The government are considering a diesel scrappage scheme designed to lower emissions and improve air quality across the UK. The scheme will offer cashback or discounts to diesel car and van drivers if they trade in their vehicle for a lower emission one. There’s even better news, if you drive a car over 10 years old, you could see a payment of up to a whopping £8,500 for your old banger!
Talks with the treasury (who will finance the plan) are already underway and we may officially hear about the scheme as early as March 22nd when the budget is revealed.
Previously, the UK government believed that diesel vehicles were better for the environment, encouraging Brits to drive them as a result. A variety of taxes and policies has seen an increase in the sale of diesel cars from 14% to 36%, meaning they now account for almost 40% of all nitrogen oxide emissions in major cities. However, recently it has come to light that diesel vehicles result in a different set of negative effects on the environment and our personal health. Consequently, the government are conscious they cannot punish diesel drivers for their own wrong doing and the scheme aims to incentivise diesel drivers to switch, rather than penalise drivers.

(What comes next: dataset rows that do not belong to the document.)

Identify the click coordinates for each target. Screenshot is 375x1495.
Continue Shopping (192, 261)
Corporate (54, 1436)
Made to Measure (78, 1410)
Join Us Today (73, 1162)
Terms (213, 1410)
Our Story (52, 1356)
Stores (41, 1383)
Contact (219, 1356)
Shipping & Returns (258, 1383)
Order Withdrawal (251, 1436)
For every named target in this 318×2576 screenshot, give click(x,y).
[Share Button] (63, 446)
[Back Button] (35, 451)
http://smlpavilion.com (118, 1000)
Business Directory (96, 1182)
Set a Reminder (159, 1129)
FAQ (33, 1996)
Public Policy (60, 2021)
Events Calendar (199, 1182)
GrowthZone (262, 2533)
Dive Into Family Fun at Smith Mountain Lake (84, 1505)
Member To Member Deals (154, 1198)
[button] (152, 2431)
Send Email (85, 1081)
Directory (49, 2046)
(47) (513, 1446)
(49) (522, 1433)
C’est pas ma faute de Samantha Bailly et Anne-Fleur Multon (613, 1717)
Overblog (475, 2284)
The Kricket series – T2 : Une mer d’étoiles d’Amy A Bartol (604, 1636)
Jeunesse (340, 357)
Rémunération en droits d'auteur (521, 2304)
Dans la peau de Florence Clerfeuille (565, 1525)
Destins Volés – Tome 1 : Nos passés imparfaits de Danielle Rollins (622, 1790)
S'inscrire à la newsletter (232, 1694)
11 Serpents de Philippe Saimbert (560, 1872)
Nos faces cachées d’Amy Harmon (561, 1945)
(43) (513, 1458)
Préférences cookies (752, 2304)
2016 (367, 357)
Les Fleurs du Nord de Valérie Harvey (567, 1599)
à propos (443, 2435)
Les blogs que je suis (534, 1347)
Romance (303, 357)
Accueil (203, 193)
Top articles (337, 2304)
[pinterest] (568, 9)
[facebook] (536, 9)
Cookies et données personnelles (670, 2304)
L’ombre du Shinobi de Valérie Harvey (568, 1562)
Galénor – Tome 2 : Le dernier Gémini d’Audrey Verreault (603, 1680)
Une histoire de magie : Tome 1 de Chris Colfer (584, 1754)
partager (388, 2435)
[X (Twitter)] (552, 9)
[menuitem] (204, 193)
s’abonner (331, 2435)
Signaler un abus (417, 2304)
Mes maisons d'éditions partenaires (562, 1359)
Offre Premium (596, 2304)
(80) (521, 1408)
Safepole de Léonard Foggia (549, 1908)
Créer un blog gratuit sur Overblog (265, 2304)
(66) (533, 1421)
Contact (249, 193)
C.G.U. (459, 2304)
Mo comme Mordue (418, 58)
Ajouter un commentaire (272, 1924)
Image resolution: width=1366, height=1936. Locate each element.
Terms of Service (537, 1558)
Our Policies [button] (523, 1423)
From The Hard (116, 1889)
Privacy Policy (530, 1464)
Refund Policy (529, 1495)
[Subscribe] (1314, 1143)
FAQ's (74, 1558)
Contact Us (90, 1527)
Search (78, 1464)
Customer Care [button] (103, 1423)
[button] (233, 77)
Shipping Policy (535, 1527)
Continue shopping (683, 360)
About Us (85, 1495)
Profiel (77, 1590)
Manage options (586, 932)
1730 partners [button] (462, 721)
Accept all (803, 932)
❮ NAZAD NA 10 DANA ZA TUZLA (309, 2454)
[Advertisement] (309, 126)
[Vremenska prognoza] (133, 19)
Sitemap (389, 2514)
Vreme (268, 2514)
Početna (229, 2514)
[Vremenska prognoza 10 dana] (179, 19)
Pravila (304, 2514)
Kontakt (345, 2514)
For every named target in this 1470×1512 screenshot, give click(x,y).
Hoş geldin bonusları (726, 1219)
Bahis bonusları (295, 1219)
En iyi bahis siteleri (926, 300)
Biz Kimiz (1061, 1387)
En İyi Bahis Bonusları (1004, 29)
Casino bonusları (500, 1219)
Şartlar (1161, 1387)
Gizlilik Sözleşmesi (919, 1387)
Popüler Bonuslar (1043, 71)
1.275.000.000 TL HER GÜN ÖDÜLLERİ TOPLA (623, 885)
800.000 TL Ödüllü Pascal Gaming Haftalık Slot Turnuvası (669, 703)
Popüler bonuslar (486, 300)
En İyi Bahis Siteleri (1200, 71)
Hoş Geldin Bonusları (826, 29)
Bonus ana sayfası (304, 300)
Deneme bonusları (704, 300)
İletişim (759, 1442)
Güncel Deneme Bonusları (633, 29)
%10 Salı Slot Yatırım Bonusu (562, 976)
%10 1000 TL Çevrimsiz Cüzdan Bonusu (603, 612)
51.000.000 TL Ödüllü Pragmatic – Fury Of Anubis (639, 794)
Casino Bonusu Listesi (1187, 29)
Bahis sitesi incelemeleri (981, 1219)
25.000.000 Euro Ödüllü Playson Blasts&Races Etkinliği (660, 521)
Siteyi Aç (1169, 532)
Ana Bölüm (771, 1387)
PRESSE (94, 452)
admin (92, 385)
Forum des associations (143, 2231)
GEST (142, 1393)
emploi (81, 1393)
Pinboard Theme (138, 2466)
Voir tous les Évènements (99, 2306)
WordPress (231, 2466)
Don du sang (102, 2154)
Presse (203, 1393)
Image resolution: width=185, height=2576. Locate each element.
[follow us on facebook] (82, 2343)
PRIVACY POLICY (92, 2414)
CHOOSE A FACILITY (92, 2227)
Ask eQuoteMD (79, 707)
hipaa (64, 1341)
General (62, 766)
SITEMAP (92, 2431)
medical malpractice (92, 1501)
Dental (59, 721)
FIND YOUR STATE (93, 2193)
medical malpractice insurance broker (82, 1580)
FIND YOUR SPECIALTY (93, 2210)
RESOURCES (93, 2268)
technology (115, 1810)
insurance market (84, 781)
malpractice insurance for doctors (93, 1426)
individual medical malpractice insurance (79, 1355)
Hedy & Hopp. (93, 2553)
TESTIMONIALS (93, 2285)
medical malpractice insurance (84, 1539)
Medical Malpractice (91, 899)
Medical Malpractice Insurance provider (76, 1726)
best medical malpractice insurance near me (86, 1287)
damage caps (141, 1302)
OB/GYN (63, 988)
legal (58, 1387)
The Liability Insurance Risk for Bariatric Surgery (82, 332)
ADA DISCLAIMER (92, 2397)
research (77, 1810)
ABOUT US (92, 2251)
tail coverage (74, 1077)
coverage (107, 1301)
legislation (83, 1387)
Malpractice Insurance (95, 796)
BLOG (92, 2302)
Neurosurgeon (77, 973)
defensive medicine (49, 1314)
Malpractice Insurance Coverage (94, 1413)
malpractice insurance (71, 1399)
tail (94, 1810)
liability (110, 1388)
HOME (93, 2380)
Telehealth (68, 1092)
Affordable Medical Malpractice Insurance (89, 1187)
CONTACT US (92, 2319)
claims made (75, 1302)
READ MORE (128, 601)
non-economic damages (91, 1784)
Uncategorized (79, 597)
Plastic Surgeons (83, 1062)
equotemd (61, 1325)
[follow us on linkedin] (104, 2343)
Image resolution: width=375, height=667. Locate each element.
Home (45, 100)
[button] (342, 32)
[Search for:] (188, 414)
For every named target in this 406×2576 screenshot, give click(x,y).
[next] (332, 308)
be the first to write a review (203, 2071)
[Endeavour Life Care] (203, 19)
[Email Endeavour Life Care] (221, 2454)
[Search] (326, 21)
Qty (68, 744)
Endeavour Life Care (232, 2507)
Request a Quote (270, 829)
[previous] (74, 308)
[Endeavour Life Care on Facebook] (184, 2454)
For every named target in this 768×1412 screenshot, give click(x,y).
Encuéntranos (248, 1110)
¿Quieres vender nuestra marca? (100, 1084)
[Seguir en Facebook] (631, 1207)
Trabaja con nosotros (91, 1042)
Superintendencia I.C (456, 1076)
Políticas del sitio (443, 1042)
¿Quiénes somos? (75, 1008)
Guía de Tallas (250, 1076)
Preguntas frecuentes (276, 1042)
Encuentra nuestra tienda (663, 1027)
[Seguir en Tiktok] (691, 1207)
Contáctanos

The government’s hopes of emptying Britain’s roads of diesel vehicles by 2030 may seem a lot more achievable with the introduction of this scheme. In France there has been huge success with a very similar project where more than 100,000 French drivers now drive all-electric vehicles, making them more popular than hybrids. The UK government are keen to have the same impact on British car ownership by providing incentives to diesel drivers.
Whilst fully electric vehicles are fantastic, the UK’s charging infrastructure isn’t currently capable of supporting that sort of growth in use. For a city dweller, all-electric cars simply wouldn’t be feasible, with no drive and the nearest charging point a bus ride away it would be a total nightmare. Furthermore, some have questioned the logic in this scheme as more emissions are emitted by building new replacement vehicles than getting rid of old ones. Irrespective of people’s mixed feelings, the government are likely to go ahead with the scheme, starting with a pilot in the most polluted areas in the UK.
What do you think about the scheme? Are you keen to cash in? Do you think it will make a difference?